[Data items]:
Segment Open

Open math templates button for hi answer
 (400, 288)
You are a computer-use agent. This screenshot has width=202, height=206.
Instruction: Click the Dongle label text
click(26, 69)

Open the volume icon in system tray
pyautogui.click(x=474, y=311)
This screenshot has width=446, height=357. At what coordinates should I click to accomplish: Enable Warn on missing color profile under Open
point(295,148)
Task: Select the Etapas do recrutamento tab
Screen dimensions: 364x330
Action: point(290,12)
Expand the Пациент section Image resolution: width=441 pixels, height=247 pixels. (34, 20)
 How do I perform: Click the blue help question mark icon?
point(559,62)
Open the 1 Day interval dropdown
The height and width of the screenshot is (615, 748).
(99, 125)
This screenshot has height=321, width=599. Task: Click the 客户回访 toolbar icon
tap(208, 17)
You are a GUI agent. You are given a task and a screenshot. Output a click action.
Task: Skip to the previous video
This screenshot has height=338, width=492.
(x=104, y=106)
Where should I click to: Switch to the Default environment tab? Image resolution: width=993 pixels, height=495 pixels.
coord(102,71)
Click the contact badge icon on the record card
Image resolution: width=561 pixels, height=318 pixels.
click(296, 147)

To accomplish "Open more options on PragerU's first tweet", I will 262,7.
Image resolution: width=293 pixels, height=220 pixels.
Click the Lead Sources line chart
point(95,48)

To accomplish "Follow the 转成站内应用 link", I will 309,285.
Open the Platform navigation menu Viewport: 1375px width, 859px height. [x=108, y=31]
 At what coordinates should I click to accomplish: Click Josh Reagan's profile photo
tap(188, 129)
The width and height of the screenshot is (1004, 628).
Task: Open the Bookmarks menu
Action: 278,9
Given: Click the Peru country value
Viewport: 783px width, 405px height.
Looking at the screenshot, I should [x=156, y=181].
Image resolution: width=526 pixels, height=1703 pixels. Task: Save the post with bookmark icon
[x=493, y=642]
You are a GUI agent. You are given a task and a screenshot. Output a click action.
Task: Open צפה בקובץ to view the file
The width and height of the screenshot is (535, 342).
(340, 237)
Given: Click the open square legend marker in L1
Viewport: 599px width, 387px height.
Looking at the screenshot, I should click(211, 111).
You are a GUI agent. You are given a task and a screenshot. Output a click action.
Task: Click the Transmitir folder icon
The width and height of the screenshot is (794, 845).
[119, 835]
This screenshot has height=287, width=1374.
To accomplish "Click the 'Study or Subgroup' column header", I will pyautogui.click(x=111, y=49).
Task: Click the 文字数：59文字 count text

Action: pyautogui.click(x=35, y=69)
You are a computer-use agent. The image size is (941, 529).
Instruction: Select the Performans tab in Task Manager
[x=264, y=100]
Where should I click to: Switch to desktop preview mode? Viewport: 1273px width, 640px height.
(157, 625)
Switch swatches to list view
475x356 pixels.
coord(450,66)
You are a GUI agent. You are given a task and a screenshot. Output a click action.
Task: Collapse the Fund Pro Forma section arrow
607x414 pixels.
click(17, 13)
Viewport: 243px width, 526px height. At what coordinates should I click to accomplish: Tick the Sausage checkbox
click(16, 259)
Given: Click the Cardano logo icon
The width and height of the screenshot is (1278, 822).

Segment Closed

[Task brief]: Each line above is to be repeated exactly.

[Answer below]:
Open math templates button for hi answer
 (400, 288)
You are a computer-use agent. This screenshot has width=202, height=206.
Instruction: Click the Dongle label text
click(26, 69)

Open the volume icon in system tray
pyautogui.click(x=474, y=311)
This screenshot has width=446, height=357. At what coordinates should I click to accomplish: Enable Warn on missing color profile under Open
point(295,148)
Task: Select the Etapas do recrutamento tab
Screen dimensions: 364x330
Action: point(290,12)
Expand the Пациент section Image resolution: width=441 pixels, height=247 pixels. (34, 20)
 How do I perform: Click the blue help question mark icon?
point(559,62)
Open the 1 Day interval dropdown
The height and width of the screenshot is (615, 748).
(99, 125)
This screenshot has height=321, width=599. Task: Click the 客户回访 toolbar icon
tap(208, 17)
You are a GUI agent. You are given a task and a screenshot. Output a click action.
Task: Skip to the previous video
This screenshot has height=338, width=492.
(x=104, y=106)
Where should I click to: Switch to the Default environment tab? Image resolution: width=993 pixels, height=495 pixels.
coord(102,71)
Click the contact badge icon on the record card
Image resolution: width=561 pixels, height=318 pixels.
click(296, 147)

To accomplish "Open more options on PragerU's first tweet", I will 262,7.
Image resolution: width=293 pixels, height=220 pixels.
Click the Lead Sources line chart
point(95,48)

To accomplish "Follow the 转成站内应用 link", I will 309,285.
Open the Platform navigation menu Viewport: 1375px width, 859px height. [x=108, y=31]
 At what coordinates should I click to accomplish: Click Josh Reagan's profile photo
tap(188, 129)
The width and height of the screenshot is (1004, 628).
Task: Open the Bookmarks menu
Action: 278,9
Given: Click the Peru country value
Viewport: 783px width, 405px height.
Looking at the screenshot, I should [x=156, y=181].
Image resolution: width=526 pixels, height=1703 pixels. Task: Save the post with bookmark icon
[x=493, y=642]
You are a GUI agent. You are given a task and a screenshot. Output a click action.
Task: Open צפה בקובץ to view the file
The width and height of the screenshot is (535, 342).
(340, 237)
Given: Click the open square legend marker in L1
Viewport: 599px width, 387px height.
Looking at the screenshot, I should click(211, 111).
You are a GUI agent. You are given a task and a screenshot. Output a click action.
Task: Click the Transmitir folder icon
The width and height of the screenshot is (794, 845).
[119, 835]
This screenshot has height=287, width=1374.
To accomplish "Click the 'Study or Subgroup' column header", I will pyautogui.click(x=111, y=49).
Task: Click the 文字数：59文字 count text

Action: pyautogui.click(x=35, y=69)
You are a computer-use agent. The image size is (941, 529).
Instruction: Select the Performans tab in Task Manager
[x=264, y=100]
Where should I click to: Switch to desktop preview mode? Viewport: 1273px width, 640px height.
(157, 625)
Switch swatches to list view
475x356 pixels.
coord(450,66)
You are a GUI agent. You are given a task and a screenshot. Output a click action.
Task: Collapse the Fund Pro Forma section arrow
607x414 pixels.
click(17, 13)
Viewport: 243px width, 526px height. At what coordinates should I click to accomplish: Tick the Sausage checkbox
click(16, 259)
Given: Click the Cardano logo icon
The width and height of the screenshot is (1278, 822).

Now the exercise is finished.